The problem is that if some documents in the result set were deleted or removed (i.e. changed to no longer match the query) then the server simply does not observe their presence in the result set and does not send updates for them. This leaves the client's cache in an inconsistent state because it still contains the deleted/removed documents. To work around this cache inconsistency, the server also replies with an "existence filter", a count of the documents that matched the query on the server. The client then compares this count with the number of documents that match the query in its local cache. If those counts are the same then all is good and the result set is raised via a snapshot; however, if the counts do not match then this is called an "existence filter mismatch" and the client re-runs the entire query from scratch, without a resume token, to figure out which documents in its local cache were deleted or removed. Then, the deleted or removed documents go into "limbo" and individual document reads are issued for each of the limbo documents to bring them into sync with the server.

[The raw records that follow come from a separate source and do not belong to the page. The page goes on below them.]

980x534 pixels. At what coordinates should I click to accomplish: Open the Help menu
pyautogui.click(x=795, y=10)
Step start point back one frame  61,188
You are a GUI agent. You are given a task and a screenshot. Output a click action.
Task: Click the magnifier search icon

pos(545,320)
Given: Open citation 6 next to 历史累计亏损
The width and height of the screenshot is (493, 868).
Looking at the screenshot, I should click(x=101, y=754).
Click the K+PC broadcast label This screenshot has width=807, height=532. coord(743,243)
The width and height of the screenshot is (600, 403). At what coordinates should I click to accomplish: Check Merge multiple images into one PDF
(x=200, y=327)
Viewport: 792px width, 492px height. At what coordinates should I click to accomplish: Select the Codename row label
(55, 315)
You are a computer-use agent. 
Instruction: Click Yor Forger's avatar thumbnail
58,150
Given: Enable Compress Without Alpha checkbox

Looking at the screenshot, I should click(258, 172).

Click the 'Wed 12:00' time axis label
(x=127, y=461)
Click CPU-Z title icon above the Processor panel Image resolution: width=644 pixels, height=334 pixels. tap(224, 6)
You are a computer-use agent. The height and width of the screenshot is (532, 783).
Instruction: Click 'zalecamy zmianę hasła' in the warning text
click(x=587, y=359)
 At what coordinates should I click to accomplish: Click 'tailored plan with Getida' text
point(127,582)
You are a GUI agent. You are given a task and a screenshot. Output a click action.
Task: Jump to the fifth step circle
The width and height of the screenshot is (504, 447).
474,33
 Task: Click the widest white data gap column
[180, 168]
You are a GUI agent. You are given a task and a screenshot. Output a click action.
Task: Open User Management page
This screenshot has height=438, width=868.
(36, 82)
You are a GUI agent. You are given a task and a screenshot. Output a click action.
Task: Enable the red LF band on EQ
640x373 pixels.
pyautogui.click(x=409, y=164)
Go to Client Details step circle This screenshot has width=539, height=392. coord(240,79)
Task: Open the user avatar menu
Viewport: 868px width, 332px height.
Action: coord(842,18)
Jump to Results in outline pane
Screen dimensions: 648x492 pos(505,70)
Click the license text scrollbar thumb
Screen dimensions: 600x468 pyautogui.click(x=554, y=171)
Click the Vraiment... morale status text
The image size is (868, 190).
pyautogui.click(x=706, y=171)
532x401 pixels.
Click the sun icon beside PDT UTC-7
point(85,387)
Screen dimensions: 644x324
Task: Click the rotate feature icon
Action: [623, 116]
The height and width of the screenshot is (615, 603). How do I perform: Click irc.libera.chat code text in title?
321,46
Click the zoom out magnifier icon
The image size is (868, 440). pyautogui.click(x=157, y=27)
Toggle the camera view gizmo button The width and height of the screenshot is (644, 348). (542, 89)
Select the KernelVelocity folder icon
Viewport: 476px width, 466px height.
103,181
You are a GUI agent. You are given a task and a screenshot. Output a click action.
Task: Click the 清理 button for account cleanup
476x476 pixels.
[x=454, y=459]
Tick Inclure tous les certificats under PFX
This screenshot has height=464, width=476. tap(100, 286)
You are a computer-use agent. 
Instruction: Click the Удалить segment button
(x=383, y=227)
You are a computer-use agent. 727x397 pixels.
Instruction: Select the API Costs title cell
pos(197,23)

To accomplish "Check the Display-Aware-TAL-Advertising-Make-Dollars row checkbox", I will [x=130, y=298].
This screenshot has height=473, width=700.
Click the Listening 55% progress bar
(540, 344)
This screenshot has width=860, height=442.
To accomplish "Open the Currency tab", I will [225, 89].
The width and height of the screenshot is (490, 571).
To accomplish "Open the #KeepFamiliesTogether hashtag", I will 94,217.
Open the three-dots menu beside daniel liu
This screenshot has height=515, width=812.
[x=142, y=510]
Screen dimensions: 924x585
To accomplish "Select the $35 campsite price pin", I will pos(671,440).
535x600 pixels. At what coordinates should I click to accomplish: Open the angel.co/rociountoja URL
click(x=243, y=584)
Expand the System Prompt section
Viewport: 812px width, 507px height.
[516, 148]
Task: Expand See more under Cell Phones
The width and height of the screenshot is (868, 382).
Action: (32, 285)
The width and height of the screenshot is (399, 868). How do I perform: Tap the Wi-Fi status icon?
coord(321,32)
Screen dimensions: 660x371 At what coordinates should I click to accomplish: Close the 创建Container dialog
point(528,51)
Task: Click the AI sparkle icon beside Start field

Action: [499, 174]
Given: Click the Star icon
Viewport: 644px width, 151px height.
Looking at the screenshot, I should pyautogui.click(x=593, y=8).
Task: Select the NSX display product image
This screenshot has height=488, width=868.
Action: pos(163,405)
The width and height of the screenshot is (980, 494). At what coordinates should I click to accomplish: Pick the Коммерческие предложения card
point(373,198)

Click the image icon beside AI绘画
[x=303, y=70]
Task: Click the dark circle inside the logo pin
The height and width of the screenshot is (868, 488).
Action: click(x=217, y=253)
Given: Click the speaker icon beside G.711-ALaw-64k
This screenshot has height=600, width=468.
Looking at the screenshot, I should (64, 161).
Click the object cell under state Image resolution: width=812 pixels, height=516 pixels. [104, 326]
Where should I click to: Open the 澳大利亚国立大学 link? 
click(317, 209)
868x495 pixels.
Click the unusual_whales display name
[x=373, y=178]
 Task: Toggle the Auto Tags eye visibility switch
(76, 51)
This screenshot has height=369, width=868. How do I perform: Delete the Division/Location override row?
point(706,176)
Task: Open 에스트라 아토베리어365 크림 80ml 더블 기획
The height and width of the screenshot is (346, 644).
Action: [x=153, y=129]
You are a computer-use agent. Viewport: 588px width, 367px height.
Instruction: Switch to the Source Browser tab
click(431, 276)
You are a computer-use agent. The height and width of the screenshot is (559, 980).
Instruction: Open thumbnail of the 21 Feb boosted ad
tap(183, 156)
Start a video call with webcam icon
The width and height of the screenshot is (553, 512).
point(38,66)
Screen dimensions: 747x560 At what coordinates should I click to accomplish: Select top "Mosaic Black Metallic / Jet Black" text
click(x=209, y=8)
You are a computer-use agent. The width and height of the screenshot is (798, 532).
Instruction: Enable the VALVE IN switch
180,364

The inefficiency is realized when the client "re-runs the entire query from scratch". This is inefficient for 2 reasons: (1) it re-transmits documents that were just sent when the query was resumed, wasting network bandwidth and (2) it results in being billed for document reads of the entire result set.

The Optimization

To avoid this expensive re-running of the query from scratch the server has been modified to also reply with the names of the documents that had not changed since the timestamp encoded in the resume token. With this additional information, the client can determine which documents in its local cache were deleted or removed, and directly put them into "limbo" without having to re-run the entire query from scratch.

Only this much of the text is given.